El supuesto teniente  mandó que bajásemos en silencio a formar en el patio. Así lo hicimos cada uno con lo puesto, las zapatillas de gimnasia y la gorra de instrucción.  

Al fresco de la noche nos tuvo en formación de firmes hasta que le pareció  prudente que regresáramos a recobrar el sueño perdido. En el primer momento, pensé que quizás formase parte del entrenamiento en el cumplimiento de las normas que nos habían ya explicado, pero después todos supimos que el supuesto teniente no era otro que un cabo primera que hacía el primer turno y que se trataba de una novatada para lo que había tomado la gorra del teniente que se encontraba libre de servicio.  

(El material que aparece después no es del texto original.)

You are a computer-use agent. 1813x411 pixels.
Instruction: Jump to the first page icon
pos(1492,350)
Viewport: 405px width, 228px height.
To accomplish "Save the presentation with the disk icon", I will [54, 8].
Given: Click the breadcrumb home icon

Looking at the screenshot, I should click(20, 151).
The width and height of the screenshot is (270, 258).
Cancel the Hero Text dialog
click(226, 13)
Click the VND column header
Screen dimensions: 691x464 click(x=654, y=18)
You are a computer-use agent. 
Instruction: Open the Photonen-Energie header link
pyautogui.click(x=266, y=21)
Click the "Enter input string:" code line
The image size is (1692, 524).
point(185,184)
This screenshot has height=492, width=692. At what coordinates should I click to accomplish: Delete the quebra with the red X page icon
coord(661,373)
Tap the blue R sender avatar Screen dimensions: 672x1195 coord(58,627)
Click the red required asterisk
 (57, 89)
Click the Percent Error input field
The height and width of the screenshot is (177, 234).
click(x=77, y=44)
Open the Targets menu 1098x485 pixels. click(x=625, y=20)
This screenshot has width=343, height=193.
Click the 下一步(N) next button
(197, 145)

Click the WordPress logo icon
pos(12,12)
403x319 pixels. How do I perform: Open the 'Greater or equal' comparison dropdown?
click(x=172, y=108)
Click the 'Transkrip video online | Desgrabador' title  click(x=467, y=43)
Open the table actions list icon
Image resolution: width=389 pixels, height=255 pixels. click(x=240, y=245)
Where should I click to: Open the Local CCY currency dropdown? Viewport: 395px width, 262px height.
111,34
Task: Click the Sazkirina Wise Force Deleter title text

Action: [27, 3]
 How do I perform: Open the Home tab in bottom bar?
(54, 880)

Si un mando que debe respetar y hacer respetar las buenas normas, aprovecha los galones para intimidarlos y reírse de ellos, pierde todo el respeto, abre la puerta al desprestigio ante los demás y tarde o temprano acaba recibiendo su merecido.  

En el intervalo como de media hora que allí nos tuvo, alguien se la estaba preparando a él. 

Mieres, aprovechando que su litera ocupaba el rincón más oscuro y alejado de la salida desde la que el falso teniente nos instaba a bajar, se hizo el rezagado y entró al dormitorio de los cabos que quedaba debajo de la terraza. Había tres camastros, tan solo uno de los cuales estaba deshecho, por lo que dedujo que le pertenecería al cabo primero que nos estaba "puteando". Los otros dos estaban sin usar; sus dueños estaban a punto de llegar para el relevo de la guardia.  

Cuando ya estábamos todos en nuestras respectivas literas, se escucharon las risas de los dos cabos primera que acababan de llegar y escucharon a su compañero lanzar improperios y exclamaciones de toda guisa, cuya escritura no creo procedente expresar aquí, mientras retiraba las meadas sábanas de su camastro.

Tardó un tiempo en molestarnos y de igual forma, le volvió a salir mal la jugada, como ya contaré en otro momento..  

Ese mismo fin de semana, el sonido de una gaita me emocionó tanto que no eché tiempo en acudir a su reclamo. A la sombra de unos almendros encontré a Mieres acompañado por un grupo musical que con sus voces, palmas y un par de guitarras, le hacían coros. Me uní a ellos, primero acompañando la letra del himno asturiano que salía del puntero de la gaita grillera y ya, cuando me sentí cómodo en aquel grupo, saqué la “Preciosa” de Honner y arranqué con el “Viva Parres”; como pareció ser agrado de todos, sin pausa alguna, continué con los sones del pericote llanisco. 

Cuando miré a la luna que en ese momento iluminaba la terraza, la vi borrosa que me sonreía y le sonreí también.